Repetimos: estamos numa encruzilhada histórica! Que nos vão trazer de novo as próximas eleições legislativas? Em quê, e em quem poderá, politicamente, residir a nossa já tão fraca esperança, para que os destinos de Portugal possam ser retomados com segurança e eficácia?!...

Os abutres andam por aí! São um triste sinal deste nosso tempo. Quando a carne do animal defunto começa a cheirar, putrefacta, eles surgem por todo o lado, enxameiam as redondezas... Pobre do nosso povo pobre!

A Independência de Portugal

“...Os homens da troika, em três semanas apenas, realizaram o que os ineptos que nos governam não tinham conseguido levar a cabo em vários anos: pôr de pé um programa para fazer face a um descalabro”. J. Cantiga. Esteves, ref. por V. G. Moura – DN 15Mai2011

Nos bancos da Escola, aprendemos que o condado Portucalense se tornou um país independente – Portugal - pela determinação de Afonso Henriques, que, após a vitória em Ourique contra os Mouros, em 1139, se afirma rei do Portugal nascente. Porém este estatuto apenas é reconhecido pelo rei de Leão e Castela a 5 de Outubro de 1143, através do tratado de Zamora, e confirmado pelo papa Alexandre III, em 1179, com a Bula “Manifestis Probatum”.

A independência de Portugal foi seriamente ameaçada mais tarde, no séc.
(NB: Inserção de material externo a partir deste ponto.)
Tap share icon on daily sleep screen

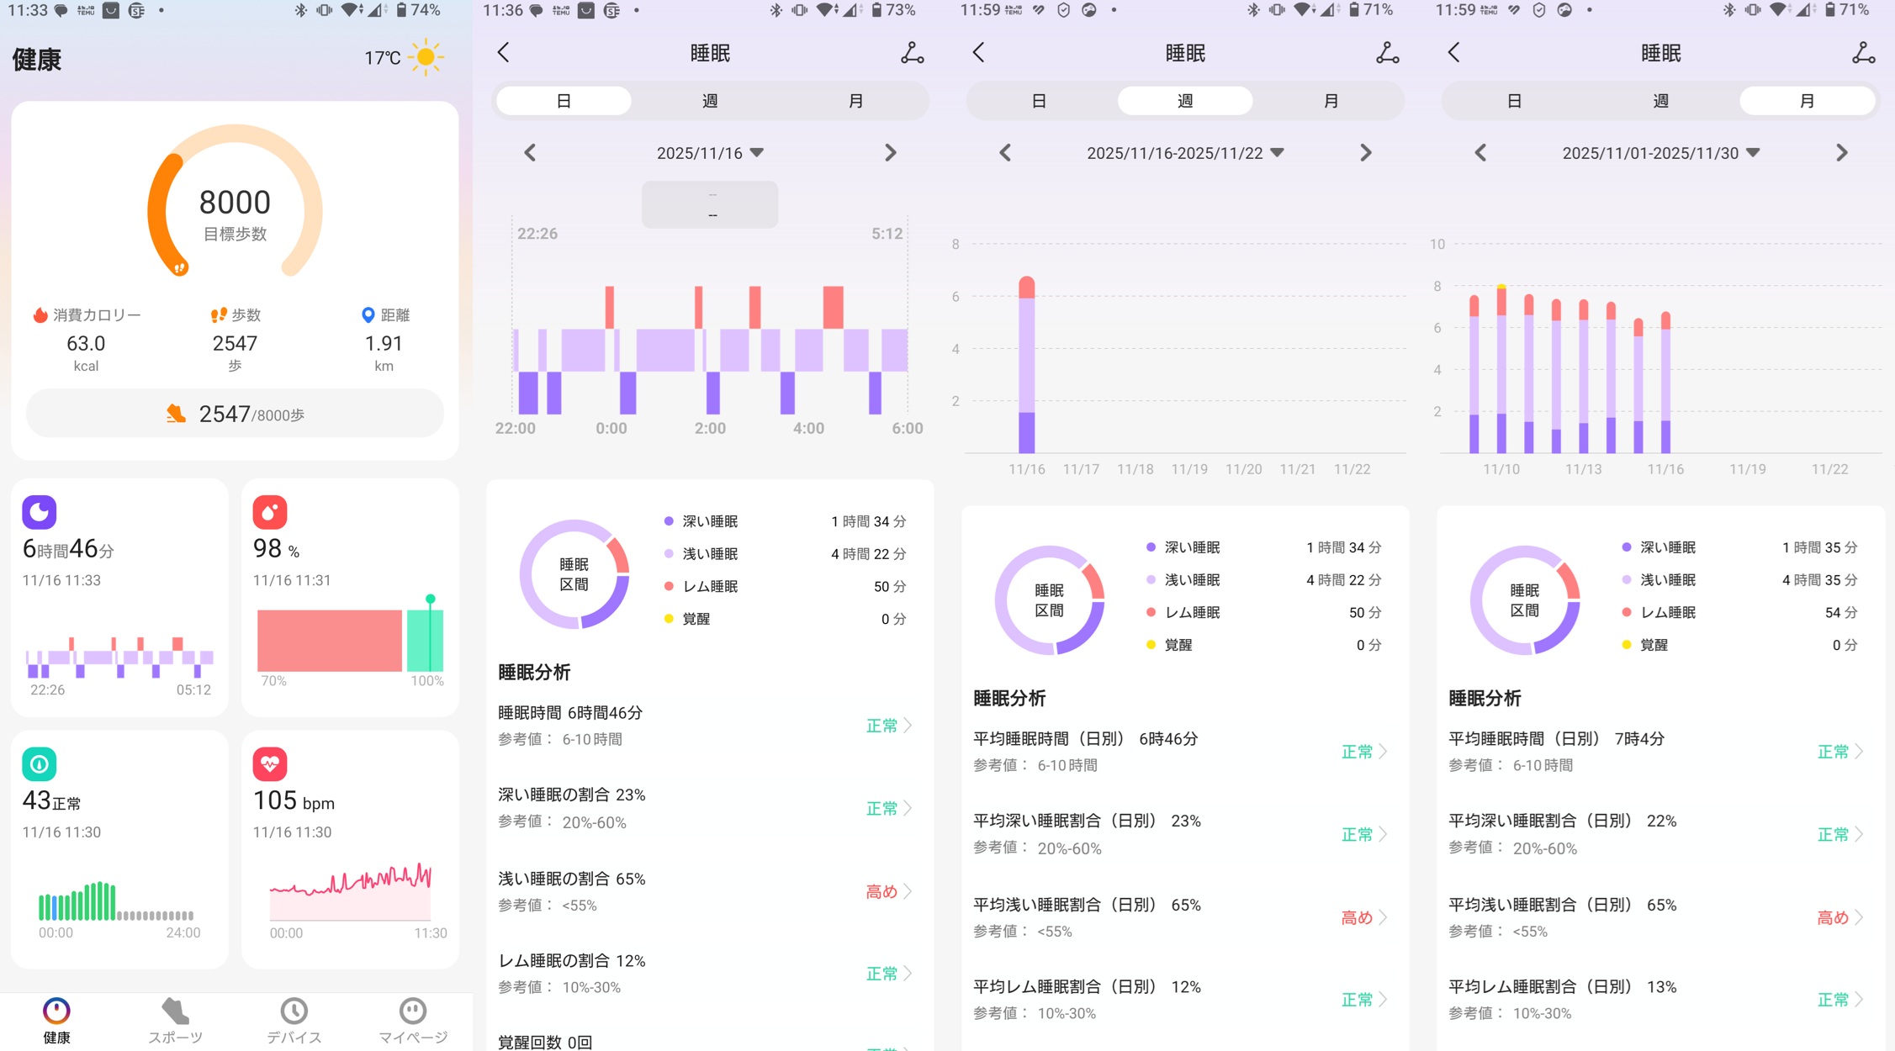click(x=912, y=54)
XIV, com o interregno que se seguiu à morte de D. Fernando. Proclamado, D. João I de Portugal, pelas Cortes de Coimbra, teve o novo rei de enfrentar a oposição do seu homónimo de Castela, que resolveu invadir o nosso território. Nomeado Condestável do Reino, Nuno Álvares Pereira, hoje santo venerado nos altares, enfrentou o invasor, e venceu-o, definitivamente, na batalha de Aljubarrota. Aí está o Mosteiro de Santa Maria da Vitória para assinalar o feito, em paralelo com a lenda da padeira.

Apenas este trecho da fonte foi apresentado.